Questa teoria può essere utilmente applicate alla cucina: osservando il lavoro degli chef creativi, mi sono reso conto che esistono i cuochi bricoleur e i cuochi ingegneri.

Gli ingegneri si prefiggono un risultato preciso, cercano la novità pianificandola “a priori” e agiscono con un metodo squisitamente scientifico. Sempre partendo dalla base di un progetto, applicano alla cucina i principi e i metodi della fisica, della chimica e di altre scienze esatte. In questo momento, sono rappresentati dai soprattutto propulsori della cucina molecolare che usano tecnologie e strumenti sempre più nuovi e sofisticati per ottenere nuove consistenze e colori. Le materie prime vengono trattate come mai lo sono state in passato: lo stoccafisso diventa un gelato, la verza una candida spuma, le ortiche diventano materia prima per l’estrazione della clorofilla che andrà a colorare nuove consistenze.

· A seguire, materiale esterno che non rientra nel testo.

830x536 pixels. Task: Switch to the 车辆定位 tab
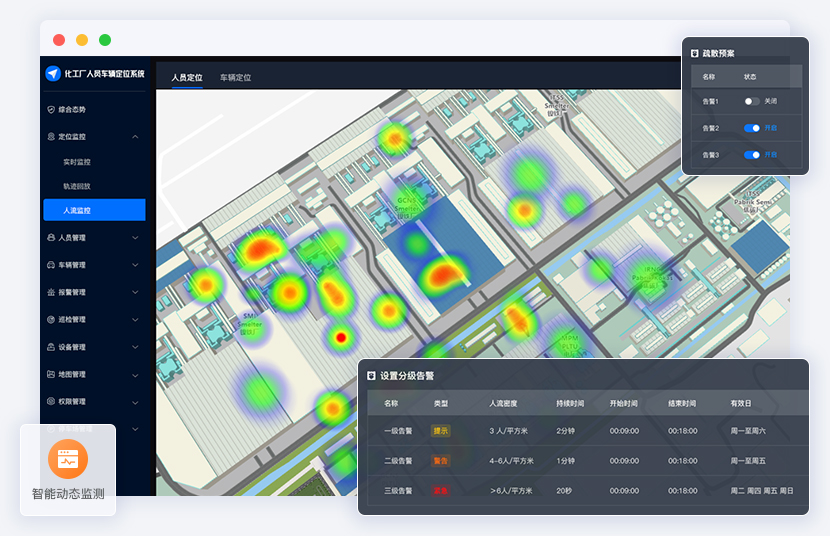pos(235,77)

All’opposto, il bricoleur inizia il si lavoro guardandosi intorno e indietro. Si concentra su quello che vede e incontra, studia il suo uso originario e ne immagina uno nuovo e magari impertinente, cioè non-pertinente rispetto l’uso consueto. Al contrario dell’ingegnere, quindi, il bricoleur lavora sull’esistente e sul già fatto per riproporlo diverso e migliorato in un’ottica squisitamente evoluzionista. Ma non sa cosa produrrà alla fine. Può intuirlo, cercare di prevedere gli effetti, immaginare un possibile risultato. Ma in pratica sperimenta al momento, osserva, raccoglie, assembla, sperimenta e infine investe sul risultato con una buona quota di rischio personale.

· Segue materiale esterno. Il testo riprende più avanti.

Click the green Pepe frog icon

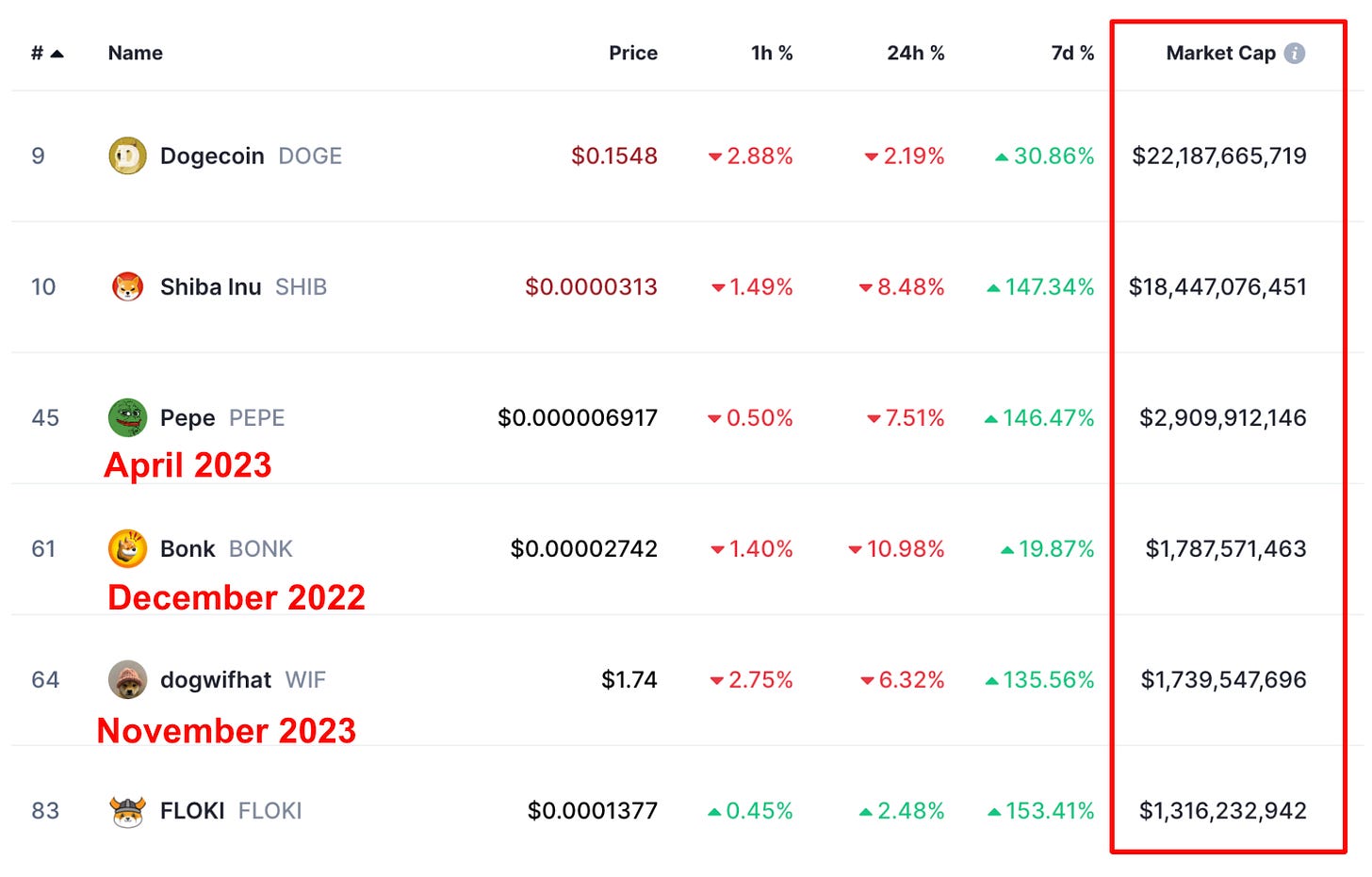point(127,417)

Il cuoco-bricoleur assomiglia molto alle madri di famiglia che soprattutto nel nostro passato si adoperavano per far quadrare il conto dei pasti quotidiani. La differenza è chenel loro caso il bricolage era dettato più dalla necessità che dalla volontà di sperimentazione e di reinvenzione.
Le cucine povere, le cucine di guerra e di sopravvivenza sono sempre state laboratori di
ricerca nelle quali l’attività di bricolage era intensissima, perché unendo un ingrediente insolito a uno monotono se ne ricavava un piatto finalmente nuovo e più gradito. Si pensi ai tanti condimenti che hanno variato in mille modi la solita polenta dei contadini del nord Italia. O, nel sud, l’imitazione dell’alimentazione ricca, con la sostituzione di un ingrediente costoso con un equivalente povero. Per esempio, le “Sarde a Beccafico” siciliane che imitano nella forma i pregiati uccelli una volta esclusivi delle mense aristocratiche.

Oggi le motivazioni della ricerca sono cambiate, non sono più economiche ma attengono alla voglia di sperimentare e inventare.
Il campo di ricerca di oggetti idonei al bricolage, poi, si è esteso moltissimo: parte dalla cucina, dall’orto o dal mercato sotto casa e arriva ad abbracciare tutto il mondo. Ma è sempre bricolage, esattamente come quello di un tempo che ha inventato la nostra attuale tradizione; anche se oggi bisogna fare i conti con un rischio in più: godere di nuove possibilità può indurre il cuoco bricoleur a correre più che mai il rischio dell’assemblaggio disarmonico. Deve studiare e lavorare ancora di e acuire in modo deciso la sua sensibilità, perché con il moltiplicarsi degli ingredienti (esotici, riscoperti ecc) si è moltiplicato anche il pericolo dell’accozzaglia. In questo caso può soccorrere una metafora musicale e potremmo parlare di cuoco-direttore d’orchestra, grande conoscitore della musica e dotato di un ottimo orecchio, capace perciò di puntare alla sinfonia e di evitare cacofonie nel piatto.

Molto spesso il cuoco creativo unisce i due estremi comportandosi un po’ da ingegnere e un po’ da bricoleur. Del primo utilizza soprattutto le tecniche e gli strumenti della cucina molecolare, del secondo la rivisitazione della tradizione. I risultati possono essere molto interessanti ma alla stretta condizione che arrivino dopo uno studio intenso e serio, coadiuvato da numerose prove.  Viceversa, l'atteggiamento di presuntuosa improvvisazione (io so bene cosa va con cosa, anche senza provare) e l'imitazione passiva del lavoro di altri (ma questo è un altro argomento da approfondire altrove) dà luogo a quegli ibridi pasticciati che troppo spesso incontriamo sul nostro cammino di degustatori più o meno critici.